ECLI:NL:CRVB:2025:392
Centrale Raad van Beroep
- Hoger beroep
- Rechtspraak.nl
Afwijzing verzoek om voorlopige voorziening inzake zorgtoeslag en bestuursrechtelijke premie
In deze zaak oordeelt de voorzieningenrechter van de Centrale Raad van Beroep dat het Centraal Administratiekantoor (CAK) terecht heeft vastgesteld dat de zorgtoeslag van verzoeker als tegemoetkoming in de bestuursrechtelijke premie aan het Centraal Justitieel Incassobureau (CJIB) wordt uitbetaald. Het CAK heeft niet hoeven na te gaan of verzoeker verzekeringsplichtig is voor de Zorgverzekeringswet (Zvw). Het verzoek om een voorlopige voorziening wordt afgewezen.

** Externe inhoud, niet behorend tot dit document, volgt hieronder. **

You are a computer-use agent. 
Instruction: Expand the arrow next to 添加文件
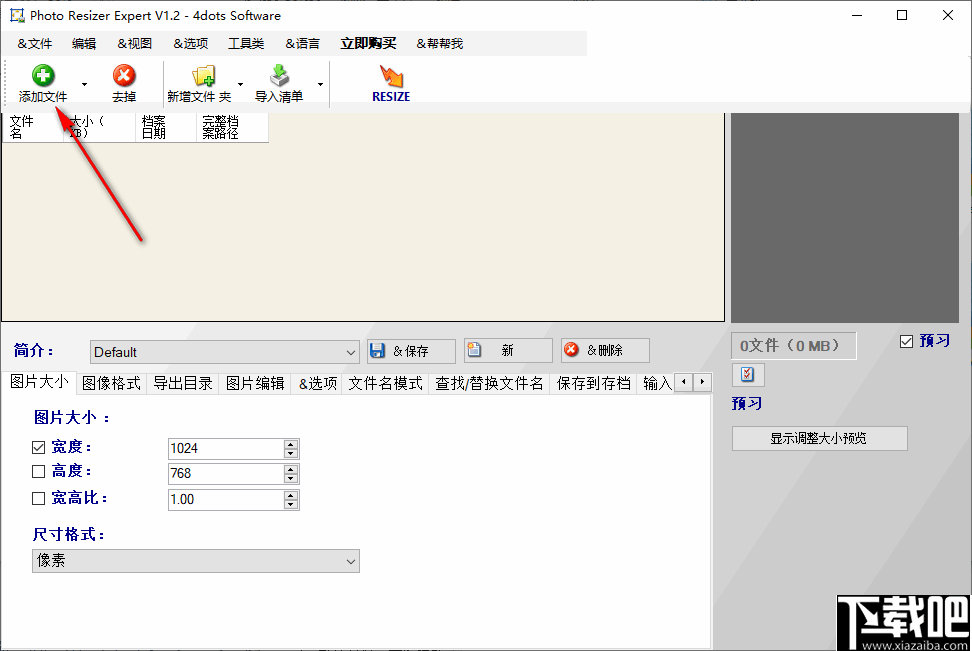pos(84,85)
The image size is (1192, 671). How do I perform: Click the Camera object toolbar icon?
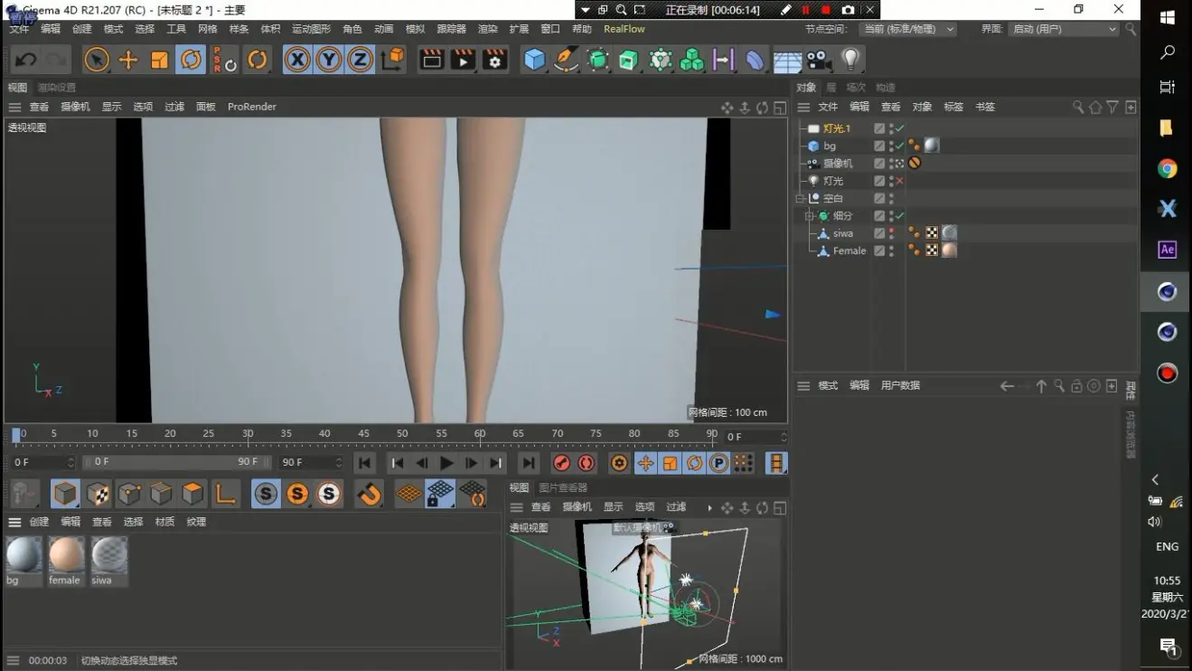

Verzoeker heeft in twee zaken hoger beroep ingesteld en een verzoek om een voorlopige voorziening gedaan die betrekking heeft op deze zaken. Het CAK heeft een verweerschrift ingediend. De Raad heeft de zaken behandeld op een zitting van 13 februari 2025, waarbij verzoeker is verschenen en het CAK zich heeft laten vertegenwoordigen door mr. W.D. Dorenbos.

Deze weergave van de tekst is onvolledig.